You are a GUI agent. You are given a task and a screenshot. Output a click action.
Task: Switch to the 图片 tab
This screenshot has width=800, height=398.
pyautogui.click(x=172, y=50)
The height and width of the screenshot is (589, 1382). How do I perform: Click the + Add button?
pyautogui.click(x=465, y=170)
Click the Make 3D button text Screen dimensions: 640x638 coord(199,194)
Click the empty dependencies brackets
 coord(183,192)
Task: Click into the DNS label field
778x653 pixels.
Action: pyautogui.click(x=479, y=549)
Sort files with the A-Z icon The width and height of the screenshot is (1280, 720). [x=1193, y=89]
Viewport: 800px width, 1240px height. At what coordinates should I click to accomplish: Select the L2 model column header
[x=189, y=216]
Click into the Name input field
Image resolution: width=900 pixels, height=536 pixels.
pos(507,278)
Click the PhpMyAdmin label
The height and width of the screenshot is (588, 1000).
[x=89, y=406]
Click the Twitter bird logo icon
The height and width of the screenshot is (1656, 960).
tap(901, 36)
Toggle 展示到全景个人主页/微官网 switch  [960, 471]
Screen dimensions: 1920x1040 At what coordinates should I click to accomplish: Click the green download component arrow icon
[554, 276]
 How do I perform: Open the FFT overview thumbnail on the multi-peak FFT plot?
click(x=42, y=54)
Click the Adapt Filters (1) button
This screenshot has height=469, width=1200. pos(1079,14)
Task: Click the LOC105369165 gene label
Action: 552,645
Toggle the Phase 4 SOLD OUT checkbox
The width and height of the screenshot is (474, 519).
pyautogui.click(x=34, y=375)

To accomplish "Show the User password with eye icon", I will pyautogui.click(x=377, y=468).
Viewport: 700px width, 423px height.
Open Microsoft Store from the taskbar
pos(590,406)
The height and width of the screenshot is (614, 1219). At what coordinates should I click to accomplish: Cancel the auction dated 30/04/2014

--------

Show every line of the material that includes the string "Toggle".

Toggle 展示到全景个人主页/微官网 switch  [960, 471]
Toggle the Phase 4 SOLD OUT checkbox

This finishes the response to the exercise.